## Task 1
Answer these from the piece on Trump's transition funding:
(a) What was the name of the private nonprofit he set up in Florida?
(b) How many people were on the donor list he finally released?
(c) What role did Steve Witkoff end up in?
## Task 2
Print the part of the piece on Trump's transition funding that starts with "Who wrote the" and goes on through "badges and titles.", keeping every word as it is.
## Task 3
Write what comes next in the piece on Trump's transition funding, picking up after its last sentence.

How he gamed the transition rules
Trump flat-out refused the normal federal transition money, which would’ve capped donations at a few thousand bucks a person and forced him to disclose who paid within 30 days of taking office. By walking away from that deal, he set up a private Florida nonprofit, Trump Vance 2025 Transition Inc., that could rake in unlimited checks, avoid donor caps, and delay any names or amounts from the public for a year or more. That move was sold as “saving taxpayers’ money,” but in reality it was a clean way to dodge transparency rules and keep conflicts of interest hidden while he staffed the government.
Who wrote the checks
When he finally coughed up a donor list, it was just 46 people, and it reads like a who’s-who of right-wing billionaires and future insiders. You’ve got big-money traders and hedge fund guys like Jeff Yass and Paul Singer, mega-donors like Linda McMahon and Howard Lutnick, and real estate players like Steve Witkoff all listed as transition backers. Several of them then magically show up in power: McMahon and Lutnick as education and commerce secretaries, Witkoff as the Middle East envoy, and Stanley Woodward in a senior Justice Department role, meaning the people who bankrolled the ramp-up literally walked into the building with badges and titles.

## Extracted information
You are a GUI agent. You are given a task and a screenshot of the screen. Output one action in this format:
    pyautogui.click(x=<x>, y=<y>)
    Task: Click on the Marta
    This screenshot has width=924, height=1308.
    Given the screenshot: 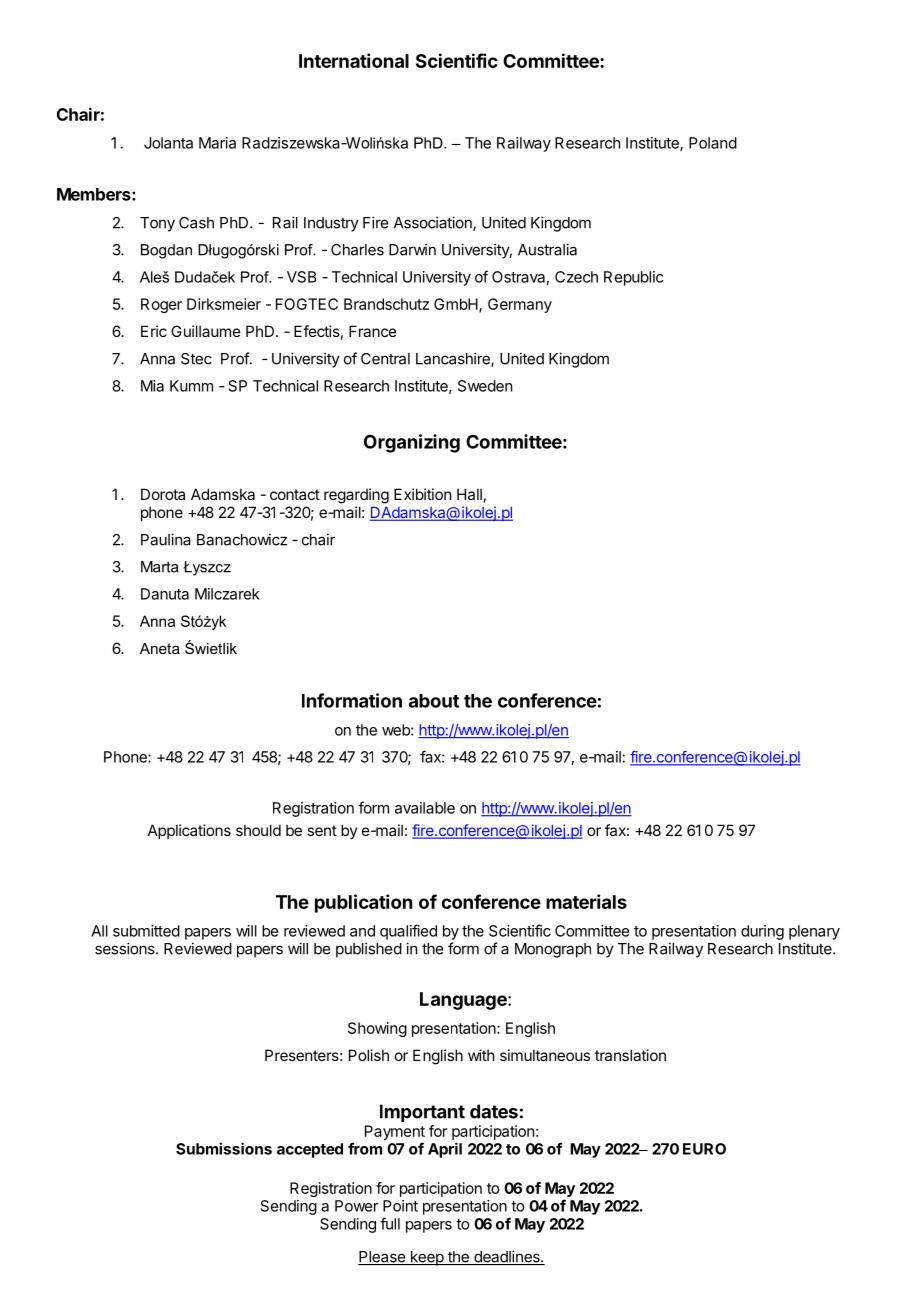 What is the action you would take?
    pyautogui.click(x=159, y=567)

## Exercise result 1
(a) Trump Vance 2025 Transition Inc.
(b) 46
(c) Middle East envoy

## Exercise result 2
Who wrote the checks
When he finally coughed up a donor list, it was just 46 people, and it reads like a who’s-who of right-wing billionaires and future insiders. You’ve got big-money traders and hedge fund guys like Jeff Yass and Paul Singer, mega-donors like Linda McMahon and Howard Lutnick, and real estate players like Steve Witkoff all listed as transition backers. Several of them then magically show up in power: McMahon and Lutnick as education and commerce secretaries, Witkoff as the Middle East envoy, and Stanley Woodward in a senior Justice Department role, meaning the people who bankrolled the ramp-up literally walked into the building with badges and titles.

## Exercise result 3
Think tanks as staffing farms
Because he started late and refused the normal transition structure, the operation leaned heavily on Heritage Foundation, America First–style outfits, and the Project 2025 crowd to do the homework: write the policy memos and hand over pre-vetted loyalists for thousands of political jobs. Analysts have already mapped that something like two-thirds or more of his cabinet and top-tier appointees have ties to Heritage, America First Policy Institute, or Project 2025, so the ideological pipelines are basically running the personnel office. That’s why the administration feels less like a mixed bag of technocrats and more like a movement project staffed by people whose careers are literally built around his agenda.
Why it feels like a loyalty cult
The whole structure is designed so that money, ideology, and jobs are all coming from the same small ecosystem, which means everyone around him owes their seat to the same donors and the same playbook. Outside experts have already flagged this as a huge conflict-of-interest and governance problem, saying it’s a “significant departure from established norms” and urging Congress to force future transitions to disclose donors and spending, regardless of whether they take federal cash. End result: instead of a broad-based administration, Trump is sitting on top of a vertically integrated machine—funded by a few rich backers, staffed out of a couple of hard-line think tanks, and loyal to him first, the public interest second if at all.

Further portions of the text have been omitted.